The future of the NHS is ‘precarious’, warned health watchdog the Care Quality Commission (CQC), on Oct 10.
Its report says the service is ‘straining at the seams’ as the number of people not getting adequate care hits 1.2 million.
The CQC begs the question how much do we value socialised medicine?
It seems not as much as we value holidays abroad, as more than 60 million people left the UK for a fortnight in the sun in 2014, and the trend is increasing.
The report raises concerns about staff shortages across the service and an ever rising demand, particularly from the increasing number of “older people who are physically frail, many with dementia”, and of “people with long-term complex conditions”.

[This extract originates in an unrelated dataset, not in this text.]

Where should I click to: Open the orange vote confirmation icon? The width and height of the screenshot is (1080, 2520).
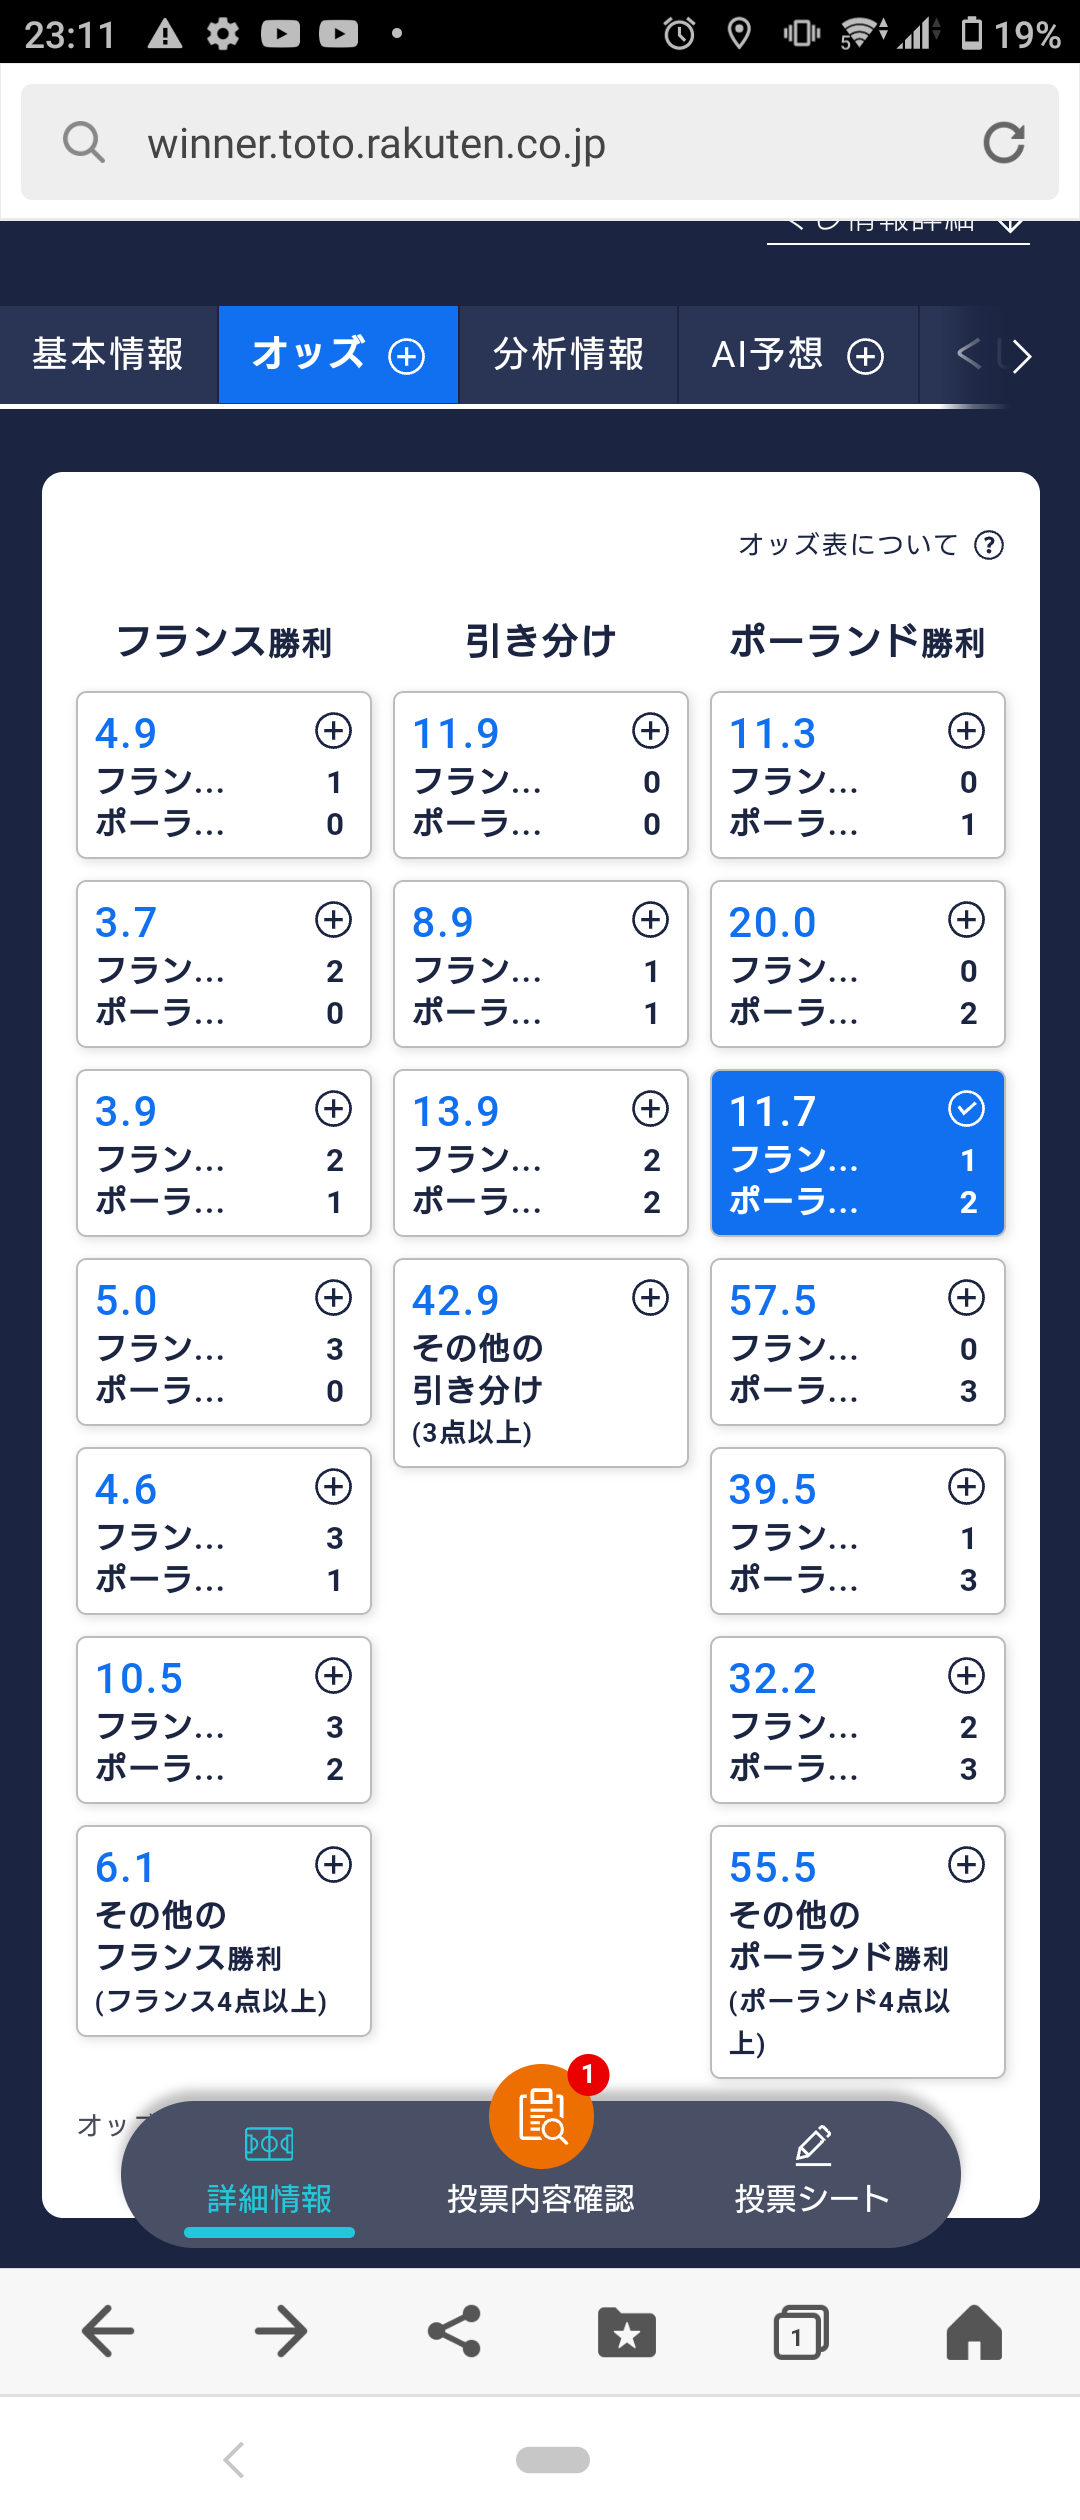[x=541, y=2116]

Although the quality of NHS care has so far been acceptable, the report says that standards are likely to drop in the future, adding that “many providers could and should do more”.
Staff vacancy rates in the NHS have risen by 16% in the last two years, despite an increase in staff of 4%, and hospitals have been running with “occupancy levels consistently above recommended levels since April 2012”.
The report also says the number of people not getting support for their social care needs has risen to 1.2 million in the past year – an 18% increase.
However, Health Minister Philip Dunne insisted that the extra money already promised for social care, mental health and A&E services was “enough”
“With record funding and more doctors and nurses, the NHS was recently judged the best healthcare system in the world, despite pressures from increasing demand,” Dunne said.
Enough, Philip Dunne?
Do you know what you’re talking about?